Saving Greater Victoria school music program 'a harder fight than it needed to be,' parents say
Families in the Greater Victoria School District (SD61) are celebrating after fundraising efforts saved the district's elementary school strings music program from being cut next year.
With the school district facing a $7.2-million deficit in its upcoming budget, SD61 had planned to cut the program, but parents and community members raised the $208,000 required to save the program from being lost.
The school board accepted the funds after much debate on Monday evening.
"We're very excited," said Karin Kwan, chair of the group Advocacy for Music in Schools (AMIS).
Kwan has four children, and all of them grew up learning music to varying degrees within the school district.
The local parent says that music programs help with brain development, and help kids find a safe place socially, especially when they're young.
Kwan says one of her daughters struggles with anxiety, and that music is a calming outlet for her.
"When she finds she's struggling with school work, she'll put her school work down and she'll pick up her violin or flute and that's really what grounds her and let's her come back to whatever she's doing," said Kwan.
SCHOOL BOARD VOTE
Kwan says that even after the $208,000 was raised by the community – in roughly three weeks – the school board still needed time to deliberate.
"Unfortunately it was a harder fight than it needed to be," she told CTV News on Tuesday.
"What we did is we kept telling the board, 'We can raise this money,' but they kept saying no. So what happened is we raised the money and made it impossible to say no," said Kwan.
At the end of Monday's meeting, five of the seven currently active school trustees voted in favour of accepting the funding and continuing the elementary school strings program.
Kwan says she thinks some of the school board's hesitation stemmed from the board being uncomfortable with accepting private donations to fund a public program.
She added that the elementary strings program is only offered at 16 of the school district's 28 elementary schools.
Part of accepting the funding means that the music program must be offered at all elementary schools, though individual schools can decide if there's enough interest in it from their students.
Students are seen rallying for Greater Victoria School District music programs in spring 2022. (CTV News)
'RELIEVED BUT IN DISBELIEF'
Local father Dan del Villano says he's happy the program has been saved, but that he's surprised it took so much effort from the community.
"We brought $200,000 to them to save a program that parents and teachers and students love, and they had to think about it," he said.
"In the end, two of the trustees still voted against it."
He says he doesn’t feel like the voices of parents were truly heard at Monday's meeting, and that he's "relieved but in disbelief" about the decision.
"If the board cuts the roots, they kill the tree," he said. "They have to save the music program."
Kwan and del Villano say it's a constant effort to make sure that the school district doesn’t cut music programs.

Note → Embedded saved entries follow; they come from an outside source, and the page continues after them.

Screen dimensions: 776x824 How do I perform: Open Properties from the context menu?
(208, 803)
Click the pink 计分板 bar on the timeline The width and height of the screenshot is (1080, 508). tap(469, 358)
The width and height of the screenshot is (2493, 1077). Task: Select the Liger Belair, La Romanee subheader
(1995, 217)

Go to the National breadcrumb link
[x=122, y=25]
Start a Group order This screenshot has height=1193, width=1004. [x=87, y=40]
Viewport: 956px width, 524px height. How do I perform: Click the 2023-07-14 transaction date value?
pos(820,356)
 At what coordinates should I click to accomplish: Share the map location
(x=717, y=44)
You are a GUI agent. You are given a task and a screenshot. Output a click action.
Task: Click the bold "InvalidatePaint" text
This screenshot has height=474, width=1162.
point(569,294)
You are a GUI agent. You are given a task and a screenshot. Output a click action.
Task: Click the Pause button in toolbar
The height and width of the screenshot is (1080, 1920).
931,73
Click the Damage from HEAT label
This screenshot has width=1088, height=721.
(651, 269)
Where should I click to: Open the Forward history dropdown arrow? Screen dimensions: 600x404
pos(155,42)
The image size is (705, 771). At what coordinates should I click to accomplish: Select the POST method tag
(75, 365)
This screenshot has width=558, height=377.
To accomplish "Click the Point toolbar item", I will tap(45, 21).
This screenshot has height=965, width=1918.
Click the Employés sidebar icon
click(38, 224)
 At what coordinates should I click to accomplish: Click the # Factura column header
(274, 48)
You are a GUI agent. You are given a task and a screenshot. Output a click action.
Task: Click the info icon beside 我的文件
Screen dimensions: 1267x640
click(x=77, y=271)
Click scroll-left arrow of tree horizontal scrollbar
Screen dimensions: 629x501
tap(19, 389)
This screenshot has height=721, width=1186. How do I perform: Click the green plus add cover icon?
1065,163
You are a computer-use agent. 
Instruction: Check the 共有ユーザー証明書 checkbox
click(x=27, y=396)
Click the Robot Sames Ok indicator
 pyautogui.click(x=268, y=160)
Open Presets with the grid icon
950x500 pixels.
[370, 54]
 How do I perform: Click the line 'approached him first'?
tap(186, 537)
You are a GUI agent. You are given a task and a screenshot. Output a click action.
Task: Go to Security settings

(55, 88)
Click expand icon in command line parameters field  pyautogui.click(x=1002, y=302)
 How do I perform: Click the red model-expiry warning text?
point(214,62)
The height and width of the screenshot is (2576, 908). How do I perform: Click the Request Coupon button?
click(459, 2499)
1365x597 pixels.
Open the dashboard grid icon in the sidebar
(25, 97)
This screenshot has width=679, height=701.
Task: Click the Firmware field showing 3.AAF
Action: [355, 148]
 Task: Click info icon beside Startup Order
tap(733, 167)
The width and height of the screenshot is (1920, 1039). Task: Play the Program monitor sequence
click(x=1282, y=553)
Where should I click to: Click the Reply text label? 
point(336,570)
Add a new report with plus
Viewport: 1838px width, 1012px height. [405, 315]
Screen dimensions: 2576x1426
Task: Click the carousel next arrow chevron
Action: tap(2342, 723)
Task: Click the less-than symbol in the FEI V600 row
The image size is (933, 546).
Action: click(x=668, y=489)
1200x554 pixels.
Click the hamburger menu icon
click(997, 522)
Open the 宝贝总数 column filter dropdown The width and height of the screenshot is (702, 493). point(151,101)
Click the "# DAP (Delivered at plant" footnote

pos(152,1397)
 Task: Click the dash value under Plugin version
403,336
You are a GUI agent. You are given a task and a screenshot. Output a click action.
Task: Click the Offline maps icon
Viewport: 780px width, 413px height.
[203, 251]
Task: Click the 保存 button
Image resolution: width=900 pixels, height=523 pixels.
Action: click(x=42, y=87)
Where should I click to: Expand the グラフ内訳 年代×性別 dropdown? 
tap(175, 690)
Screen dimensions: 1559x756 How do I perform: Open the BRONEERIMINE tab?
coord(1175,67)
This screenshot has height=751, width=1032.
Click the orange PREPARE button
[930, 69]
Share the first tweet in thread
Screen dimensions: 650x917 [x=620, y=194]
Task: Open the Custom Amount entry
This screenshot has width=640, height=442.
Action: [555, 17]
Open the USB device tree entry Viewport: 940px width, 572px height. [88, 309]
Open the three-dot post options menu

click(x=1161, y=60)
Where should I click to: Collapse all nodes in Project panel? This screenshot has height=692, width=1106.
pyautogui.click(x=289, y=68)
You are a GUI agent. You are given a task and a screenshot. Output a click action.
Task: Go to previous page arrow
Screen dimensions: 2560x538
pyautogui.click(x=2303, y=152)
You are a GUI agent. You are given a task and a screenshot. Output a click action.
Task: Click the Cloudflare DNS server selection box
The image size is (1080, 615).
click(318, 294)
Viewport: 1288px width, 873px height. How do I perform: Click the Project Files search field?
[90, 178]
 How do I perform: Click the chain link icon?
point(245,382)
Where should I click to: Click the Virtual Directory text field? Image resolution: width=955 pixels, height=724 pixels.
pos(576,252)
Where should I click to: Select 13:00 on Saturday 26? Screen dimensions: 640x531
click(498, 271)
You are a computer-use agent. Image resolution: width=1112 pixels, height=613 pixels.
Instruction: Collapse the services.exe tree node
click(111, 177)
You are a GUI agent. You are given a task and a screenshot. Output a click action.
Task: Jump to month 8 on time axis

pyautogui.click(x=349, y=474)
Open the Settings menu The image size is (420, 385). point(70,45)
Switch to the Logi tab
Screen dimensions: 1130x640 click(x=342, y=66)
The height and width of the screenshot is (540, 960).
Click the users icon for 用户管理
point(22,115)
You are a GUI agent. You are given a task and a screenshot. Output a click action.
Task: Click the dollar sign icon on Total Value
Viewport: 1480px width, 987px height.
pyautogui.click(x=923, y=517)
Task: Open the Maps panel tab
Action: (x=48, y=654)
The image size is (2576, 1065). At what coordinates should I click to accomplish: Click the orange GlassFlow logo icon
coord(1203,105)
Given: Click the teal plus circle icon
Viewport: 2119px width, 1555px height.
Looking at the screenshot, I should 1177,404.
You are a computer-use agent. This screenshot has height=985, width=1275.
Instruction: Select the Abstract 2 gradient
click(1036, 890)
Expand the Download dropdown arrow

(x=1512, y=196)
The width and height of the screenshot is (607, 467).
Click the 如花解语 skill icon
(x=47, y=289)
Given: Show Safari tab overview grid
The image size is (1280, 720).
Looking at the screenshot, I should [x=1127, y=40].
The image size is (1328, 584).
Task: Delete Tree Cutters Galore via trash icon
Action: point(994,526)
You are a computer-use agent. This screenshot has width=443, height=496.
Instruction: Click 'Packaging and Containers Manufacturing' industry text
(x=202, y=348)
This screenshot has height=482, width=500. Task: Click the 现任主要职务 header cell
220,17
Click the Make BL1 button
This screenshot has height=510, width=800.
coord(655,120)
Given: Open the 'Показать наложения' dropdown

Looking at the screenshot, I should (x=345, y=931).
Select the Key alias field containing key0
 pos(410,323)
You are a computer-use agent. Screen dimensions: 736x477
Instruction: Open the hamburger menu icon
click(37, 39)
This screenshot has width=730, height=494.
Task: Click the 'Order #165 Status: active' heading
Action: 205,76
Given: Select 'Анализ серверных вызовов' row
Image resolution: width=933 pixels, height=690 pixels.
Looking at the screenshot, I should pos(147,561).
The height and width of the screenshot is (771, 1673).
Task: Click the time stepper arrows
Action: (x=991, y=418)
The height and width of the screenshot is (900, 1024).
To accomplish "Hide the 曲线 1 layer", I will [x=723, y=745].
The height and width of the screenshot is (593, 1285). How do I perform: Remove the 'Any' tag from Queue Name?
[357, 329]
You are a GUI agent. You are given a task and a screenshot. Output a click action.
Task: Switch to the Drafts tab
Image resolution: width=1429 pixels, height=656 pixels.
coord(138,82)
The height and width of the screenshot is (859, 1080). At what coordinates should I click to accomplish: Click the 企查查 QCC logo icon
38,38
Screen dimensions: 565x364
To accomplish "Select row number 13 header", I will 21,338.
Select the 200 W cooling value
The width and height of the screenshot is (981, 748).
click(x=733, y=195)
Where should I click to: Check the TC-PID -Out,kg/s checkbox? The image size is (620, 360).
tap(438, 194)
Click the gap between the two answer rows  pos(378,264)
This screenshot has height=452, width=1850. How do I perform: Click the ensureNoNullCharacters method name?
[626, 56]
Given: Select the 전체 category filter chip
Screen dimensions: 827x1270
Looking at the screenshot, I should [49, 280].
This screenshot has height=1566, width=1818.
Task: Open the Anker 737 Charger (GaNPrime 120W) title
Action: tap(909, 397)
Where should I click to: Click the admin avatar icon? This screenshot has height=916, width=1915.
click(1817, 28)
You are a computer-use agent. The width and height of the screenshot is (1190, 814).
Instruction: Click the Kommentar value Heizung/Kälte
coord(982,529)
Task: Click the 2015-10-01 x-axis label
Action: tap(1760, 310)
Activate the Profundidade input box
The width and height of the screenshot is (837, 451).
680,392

Kwan says some solutions to the struggle would be to mandate music programs as part of public school curriculum and to increase funding to B.C.'s public education system in general.
She says over the past few years, added costs like B.C.'s employer health tax and increases to employee insurance have been pushed onto B.C.'s education system without equal raises in funding.
"There's a funding problem for sure," said Kwan. "We need to look at the amount of money that's going into education."